This is the longest, sustained period of declining profitability since the last recession, said Peter Brooker of Experian, the author of the report. While productivity has generally improved, the strength of the pound against the euro has continued to hit exports, while its weakness against the dollar has made imports from the US, as well as commodities priced in dollars, more expensive. Manufacturers, in particular have been unable to pass on these costs and, of course, they have to compete with cheap imports from Europe and the Far East.

There is now the added problem of the slowdown in the US economy. While the US only accounts for 15 per cent of UK exports, the knock-on effect of a slowdown, never mind a recession, on economies more dependent on the US, will inevitably have an impact on jobs at UK companies which operate in, and export to, those markets.

After inflation is taken into account, the ‘real’ level of profitability has fallen from 11.73 per cent in the second quarter of 1999 to 10.38 per cent in the second quarter of 2000 – its lowest level since the beginning of 1998.

Profitability fell in the year to June 2000 across both manufacturing and service sectors, with 19 of the 23 sectors covered by the report suffering a year-on-year decline. Four industries – Printing, Paper & Packaging, Distribution, Retail and Transport – have seen their profitability fall by more than one-fifth and another, Textiles & Clothing, is down by almost one-third.

It’s noticeable that four out of the five worst performing industries are strongly consumer oriented and all highly price sensitive, said Peter Brooker. Consumers have become highly price conscious, believing that many goods are overpriced in the UK. Survey evidence shows continued downward pressure on retail goods prices. The heightened price consciousness among consumers is having a knock-on effect among services, such as Distribution, and manufacturers of consumer goods, especially in the Textiles sector.

The motor industry has been particularly hit by consumers demanding lower prices – and being willing to wait for them – which has had a knock-on effect on manufacturing suppliers and the dealership market. Profitability among Motor Traders has fallen by over 11 per cent in the year to June 2000 and in Engineering by 16 per cent.

The four industry sectors to improve their profitability over the 12 months were Building & Construction (14.54 per cent in Q2 1999 to 15.53 per cent in Q2 2000), Leisure & Hotels (11.97 per cent to 12.27), Food Retailing (13.90 per cent to 14.39 per cent) and the Utilities (8.57 per cent to 8.84 per cent). However, despite its longer term success, the Food Retailers saw a sharp decline in profitability between the first and second quarters of 2000.

Technology based companies have not escaped the general downturn. Profitability among Information Technology companies has fallen by almost one-fifth between the second quarter of 1999 and the second quarter of 2000, and from 25.88 per cent in Q1 2000 to 25.17 per cent in the second quarter. The Electricals sector has suffered much less of a decline, but has, nevertheless, fallen from 16.33 per cent to 15.31 per cent over the year.

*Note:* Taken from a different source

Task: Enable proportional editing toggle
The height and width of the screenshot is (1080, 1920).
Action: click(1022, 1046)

Profitability fell in every part of the country between the second quarters of 1999 and 2000, except in the West Midlands, the UK’s most profitable region. However, even the West Midlands fell between Q1 and Q2 2000, while both the North East and Scotland showed slight improvements.

Although there is some evidence of a North/South divide, with Scotland and the North West suffering the greatest year-on-year falls in profitability, as well as levels of profitability well below the UK average, argues Peter Brooker, the real divide is between the central belt from the north of England down through the Midlands to the South East, and the ‘fringes’ of Scotland, Wales and East Anglia. Despite the mild upturn in Scotland in the latest report, these three regions all lie at the bottom of every regional ranking of measures of profitability.

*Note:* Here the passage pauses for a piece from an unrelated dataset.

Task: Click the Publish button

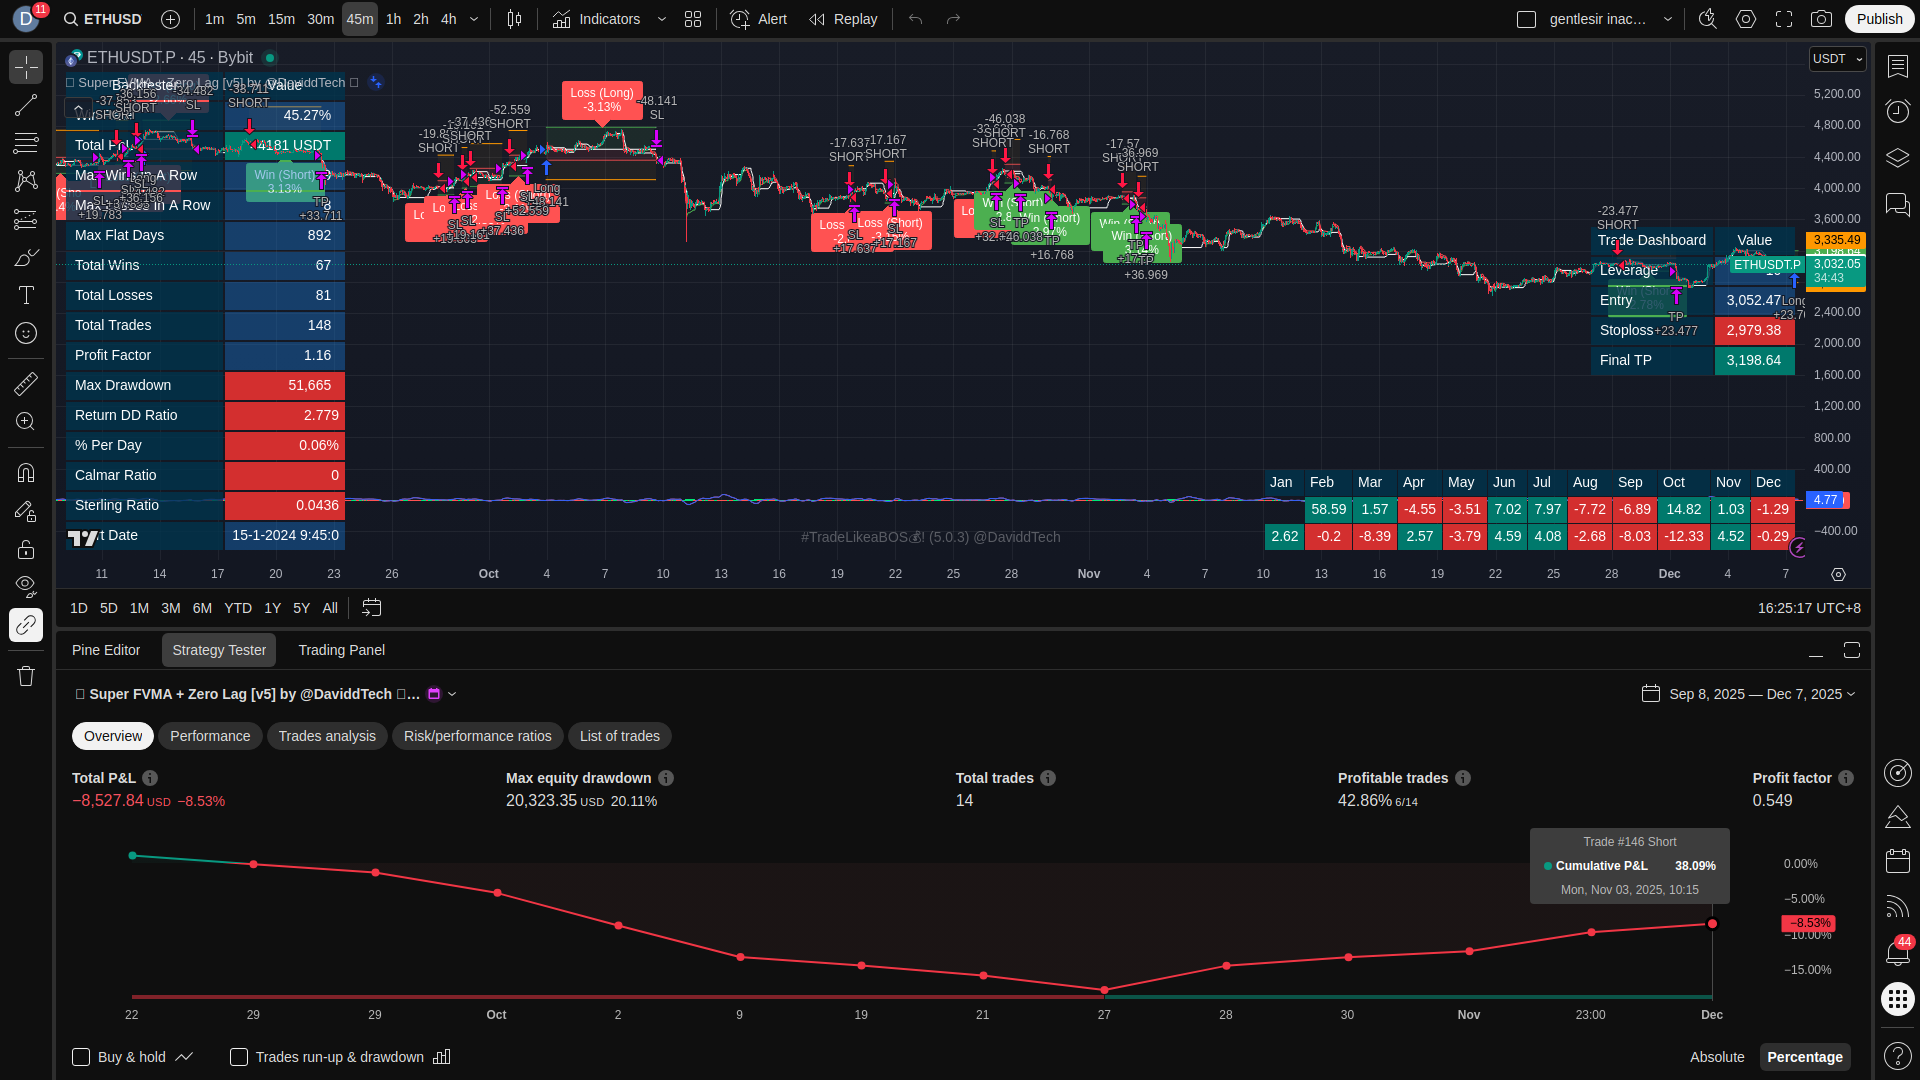Action: point(1879,19)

The most positive news from the Health Check is that productivity has continued to rise across most sectors of British industry – up by 6.9% in the 12 months to June 2000 and 16.4% over three years. Food Manufacturers, Printing & Packaging, the Media Distribution, Telecoms, Transport, Motor Dealers and Food Retailers have been the most successful in this respect.

According to recent surveys, manufacturers across all parts of the country are scrapping or cutting back investment plans, concluded Peter Brooker. Advertising spending has also fallen for the first time since the recession of the early 1990s and jobs losses are expected to continue as profit margins, particularly among manufacturers, are squeezed further.

While output and export volumes rose over the summer, the CBI’s monthly surveys show that the majority of manufacturers expect to have to make further price cuts and are cautious over long-term prospects. Industry was looking to the Bank of England Monetary Policy Committee to reduce interest rates at their January meeting in the light of weakening economic conditions: companies have held down prices and squeezed margins by driving down average unit costs and raising productivity, but were disappointed. The fundamentals have not changed and, with the US economy weakening, the outlook for manufacturing for the rest of the year is more closures, job losses, cancelled investments and further erosion of profitability.

The Experian Corporate Health Check is based on the audited financial results of the 2,000 largest companies in the UK and reflects the combined effects of current UK economic policy and market conditions on the actual financial results of British companies. Experian’s Business Information database, the largest of its kind in the UK, holds the same data on every limited company in the UK.